■ PROBLEM TO WORK ON
Give the lines below as a JSON list of strings, one string per line, and leave out the blank lines.
::: DATASET RECORDS
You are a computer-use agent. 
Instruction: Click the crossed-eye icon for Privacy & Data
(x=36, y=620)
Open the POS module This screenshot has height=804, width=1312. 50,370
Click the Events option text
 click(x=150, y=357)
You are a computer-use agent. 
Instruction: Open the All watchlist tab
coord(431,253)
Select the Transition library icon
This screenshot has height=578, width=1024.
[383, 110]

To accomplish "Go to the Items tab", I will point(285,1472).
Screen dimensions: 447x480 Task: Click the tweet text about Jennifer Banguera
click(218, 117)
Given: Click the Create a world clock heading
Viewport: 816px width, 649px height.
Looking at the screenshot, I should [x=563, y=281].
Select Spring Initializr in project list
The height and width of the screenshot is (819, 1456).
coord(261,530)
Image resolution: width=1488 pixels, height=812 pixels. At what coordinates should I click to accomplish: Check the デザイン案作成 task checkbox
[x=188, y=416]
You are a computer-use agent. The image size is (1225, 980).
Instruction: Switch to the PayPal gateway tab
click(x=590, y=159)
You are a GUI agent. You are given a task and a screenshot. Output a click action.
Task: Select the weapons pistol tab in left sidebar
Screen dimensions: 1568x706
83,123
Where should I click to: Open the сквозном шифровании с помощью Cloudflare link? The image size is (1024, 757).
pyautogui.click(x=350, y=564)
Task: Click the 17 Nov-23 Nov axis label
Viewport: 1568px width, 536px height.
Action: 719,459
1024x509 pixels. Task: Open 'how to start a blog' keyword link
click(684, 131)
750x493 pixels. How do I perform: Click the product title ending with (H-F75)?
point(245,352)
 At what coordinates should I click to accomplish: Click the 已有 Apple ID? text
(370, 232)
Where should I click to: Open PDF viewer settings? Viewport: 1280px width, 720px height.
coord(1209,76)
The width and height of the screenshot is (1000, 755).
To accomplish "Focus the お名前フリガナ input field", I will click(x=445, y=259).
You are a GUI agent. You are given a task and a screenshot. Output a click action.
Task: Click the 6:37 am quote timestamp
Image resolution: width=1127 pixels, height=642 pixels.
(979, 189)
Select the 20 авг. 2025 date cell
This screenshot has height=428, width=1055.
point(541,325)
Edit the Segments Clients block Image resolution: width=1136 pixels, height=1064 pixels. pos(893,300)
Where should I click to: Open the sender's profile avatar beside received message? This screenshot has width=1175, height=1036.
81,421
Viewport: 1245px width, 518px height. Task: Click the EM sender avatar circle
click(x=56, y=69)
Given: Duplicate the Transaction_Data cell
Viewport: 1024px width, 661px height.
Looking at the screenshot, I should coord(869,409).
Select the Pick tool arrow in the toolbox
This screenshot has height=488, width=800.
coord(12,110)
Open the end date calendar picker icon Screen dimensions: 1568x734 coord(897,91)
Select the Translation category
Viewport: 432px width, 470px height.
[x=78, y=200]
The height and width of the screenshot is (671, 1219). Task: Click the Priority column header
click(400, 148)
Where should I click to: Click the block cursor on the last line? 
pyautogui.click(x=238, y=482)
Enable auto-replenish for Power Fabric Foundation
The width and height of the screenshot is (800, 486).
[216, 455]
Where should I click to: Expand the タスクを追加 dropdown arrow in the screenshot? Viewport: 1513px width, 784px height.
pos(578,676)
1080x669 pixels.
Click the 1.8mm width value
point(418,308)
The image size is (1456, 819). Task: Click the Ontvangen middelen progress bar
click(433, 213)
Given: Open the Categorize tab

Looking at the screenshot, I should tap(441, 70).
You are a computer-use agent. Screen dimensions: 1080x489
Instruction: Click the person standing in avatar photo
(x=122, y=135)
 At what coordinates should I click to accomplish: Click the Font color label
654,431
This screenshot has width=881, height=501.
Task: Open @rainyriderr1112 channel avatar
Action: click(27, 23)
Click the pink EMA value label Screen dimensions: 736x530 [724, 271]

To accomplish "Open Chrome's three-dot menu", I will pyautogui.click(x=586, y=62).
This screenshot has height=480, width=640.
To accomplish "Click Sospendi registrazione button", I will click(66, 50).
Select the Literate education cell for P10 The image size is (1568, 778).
::::::
■ ANSWER FOR THIS EXERCISE
[
  "You are a computer-use agent. ",
  "Instruction: Click the crossed-eye icon for Privacy & Data",
  "(x=36, y=620)",
  "Open the POS module This screenshot has height=804, width=1312. 50,370",
  "Click the Events option text",
  " click(x=150, y=357)",
  "You are a computer-use agent. ",
  "Instruction: Open the All watchlist tab",
  "coord(431,253)",
  "Select the Transition library icon",
  "This screenshot has height=578, width=1024.",
  "[383, 110]",
  "To accomplish \"Go to the Items tab\", I will point(285,1472).",
  "Screen dimensions: 447x480 Task: Click the tweet text about Jennifer Banguera",
  "click(218, 117)",
  "Given: Click the Create a world clock heading",
  "Viewport: 816px width, 649px height.",
  "Looking at the screenshot, I should [x=563, y=281].",
  "Select Spring Initializr in project list",
  "The height and width of the screenshot is (819, 1456).",
  "coord(261,530)",
  "Image resolution: width=1488 pixels, height=812 pixels. At what coordinates should I click to accomplish: Check the デザイン案作成 task checkbox",
  "[x=188, y=416]",
  "You are a computer-use agent. The image size is (1225, 980).",
  "Instruction: Switch to the PayPal gateway tab",
  "click(x=590, y=159)",
  "You are a GUI agent. You are given a task and a screenshot. Output a click action.",
  "Task: Select the weapons pistol tab in left sidebar",
  "Screen dimensions: 1568x706",
  "83,123",
  "Where should I click to: Open the сквозном шифровании с помощью Cloudflare link? The image size is (1024, 757).",
  "pyautogui.click(x=350, y=564)",
  "Task: Click the 17 Nov-23 Nov axis label",
  "Viewport: 1568px width, 536px height.",
  "Action: 719,459",
  "1024x509 pixels. Task: Open 'how to start a blog' keyword link",
  "click(684, 131)",
  "750x493 pixels. How do I perform: Click the product title ending with (H-F75)?",
  "point(245,352)",
  " At what coordinates should I click to accomplish: Click the 已有 Apple ID? text",
  "(370, 232)",
  "Where should I click to: Open PDF viewer settings? Viewport: 1280px width, 720px height.",
  "coord(1209,76)",
  "The width and height of the screenshot is (1000, 755).",
  "To accomplish \"Focus the お名前フリガナ input field\", I will click(x=445, y=259).",
  "You are a GUI agent. You are given a task and a screenshot. Output a click action.",
  "Task: Click the 6:37 am quote timestamp",
  "Image resolution: width=1127 pixels, height=642 pixels.",
  "(979, 189)",
  "Select the 20 авг. 2025 date cell",
  "This screenshot has height=428, width=1055.",
  "point(541,325)",
  "Edit the Segments Clients block Image resolution: width=1136 pixels, height=1064 pixels. pos(893,300)",
  "Where should I click to: Open the sender's profile avatar beside received message? This screenshot has width=1175, height=1036.",
  "81,421",
  "Viewport: 1245px width, 518px height. Task: Click the EM sender avatar circle",
  "click(x=56, y=69)",
  "Given: Duplicate the Transaction_Data cell",
  "Viewport: 1024px width, 661px height.",
  "Looking at the screenshot, I should coord(869,409).",
  "Select the Pick tool arrow in the toolbox",
  "This screenshot has height=488, width=800.",
  "coord(12,110)",
  "Open the end date calendar picker icon Screen dimensions: 1568x734 coord(897,91)",
  "Select the Translation category",
  "Viewport: 432px width, 470px height.",
  "[x=78, y=200]",
  "The height and width of the screenshot is (671, 1219). Task: Click the Priority column header",
  "click(400, 148)",
  "Where should I click to: Click the block cursor on the last line? ",
  "pyautogui.click(x=238, y=482)",
  "Enable auto-replenish for Power Fabric Foundation",
  "The width and height of the screenshot is (800, 486).",
  "[216, 455]",
  "Where should I click to: Expand the タスクを追加 dropdown arrow in the screenshot? Viewport: 1513px width, 784px height.",
  "pos(578,676)",
  "1080x669 pixels.",
  "Click the 1.8mm width value",
  "point(418,308)",
  "The image size is (1456, 819). Task: Click the Ontvangen middelen progress bar",
  "click(433, 213)",
  "Given: Open the Categorize tab",
  "Looking at the screenshot, I should tap(441, 70).",
  "You are a computer-use agent. Screen dimensions: 1080x489",
  "Instruction: Click the person standing in avatar photo",
  "(x=122, y=135)",
  " At what coordinates should I click to accomplish: Click the Font color label",
  "654,431",
  "This screenshot has width=881, height=501.",
  "Task: Open @rainyriderr1112 channel avatar",
  "Action: click(27, 23)",
  "Click the pink EMA value label Screen dimensions: 736x530 [724, 271]",
  "To accomplish \"Open Chrome's three-dot menu\", I will pyautogui.click(x=586, y=62).",
  "This screenshot has height=480, width=640.",
  "To accomplish \"Click Sospendi registrazione button\", I will click(66, 50).",
  "Select the Literate education cell for P10 The image size is (1568, 778)."
]